#### Entries shown:
**********
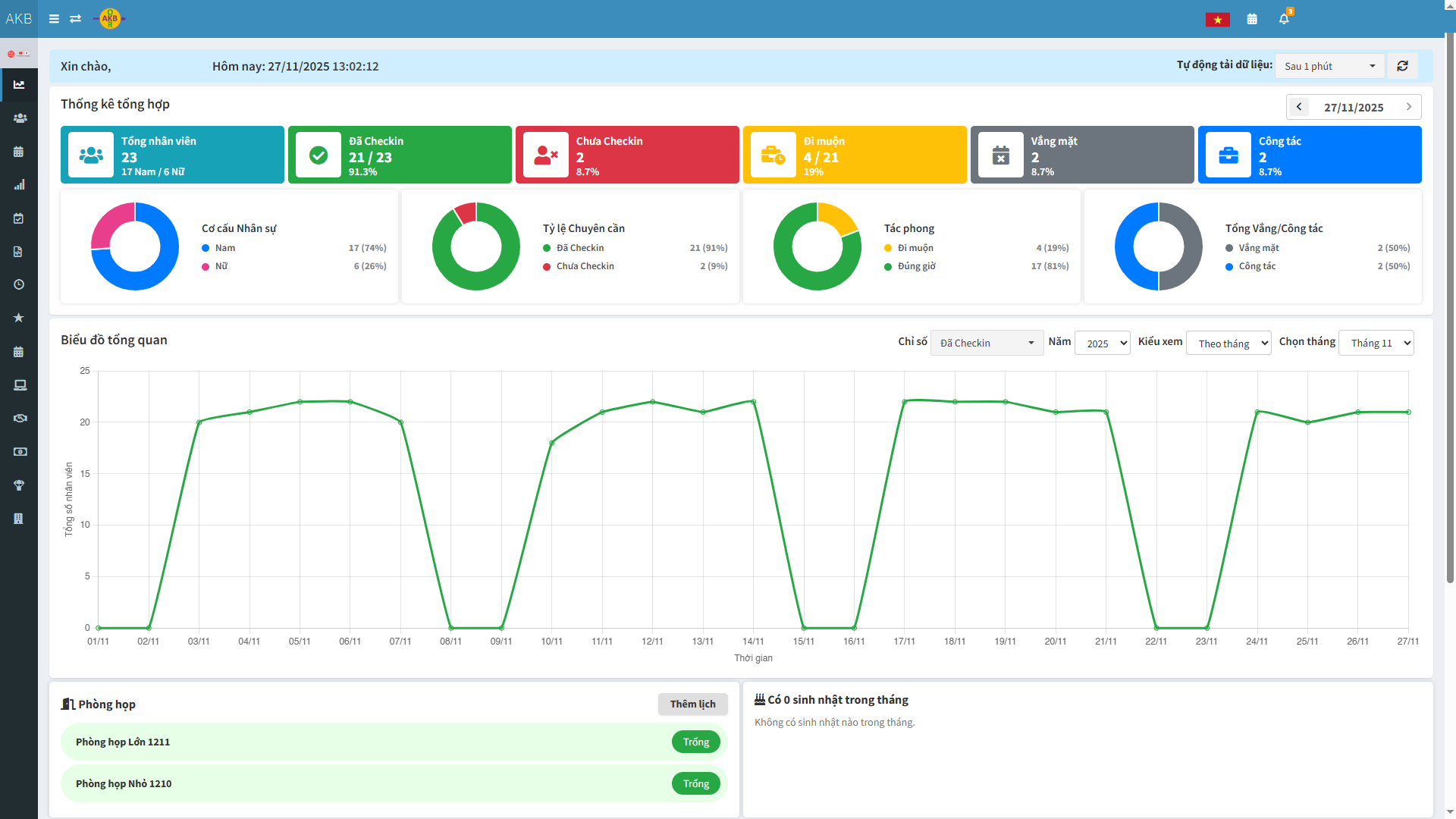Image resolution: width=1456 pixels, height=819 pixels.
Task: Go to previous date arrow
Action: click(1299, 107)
**********
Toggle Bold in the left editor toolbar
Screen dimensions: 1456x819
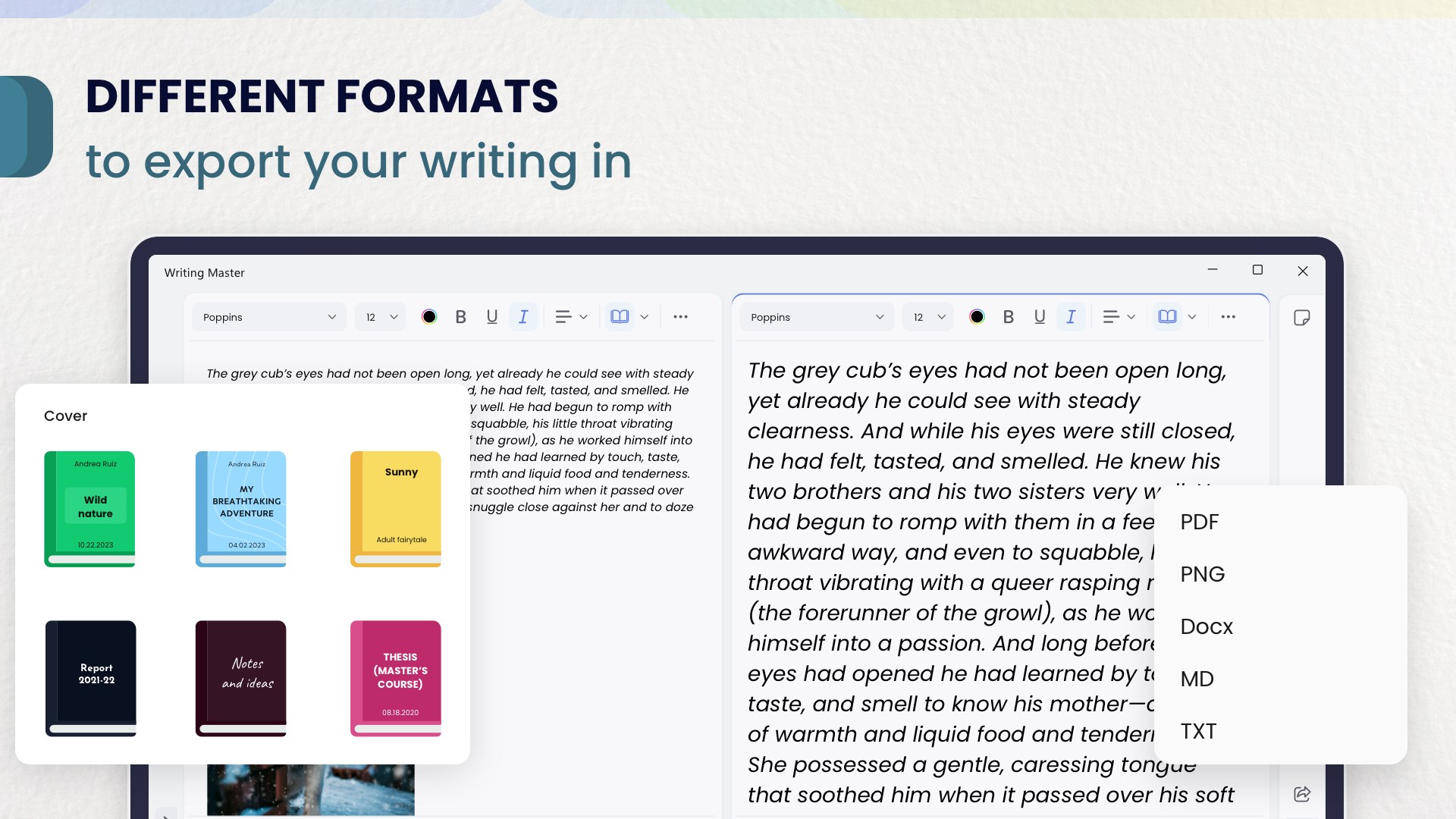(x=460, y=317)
**********
#### Written exercise:
Turn the lines of the records, from the line holding "Image resolution: width=1456" through the line holding "Action: click(1299, 107)", inclusive, into a numbered list, skipping any blank lines. Leave the pictures out of your answer.

#### Response to this exercise:
1. Image resolution: width=1456 pixels, height=819 pixels.
2. Task: Go to previous date arrow
3. Action: click(1299, 107)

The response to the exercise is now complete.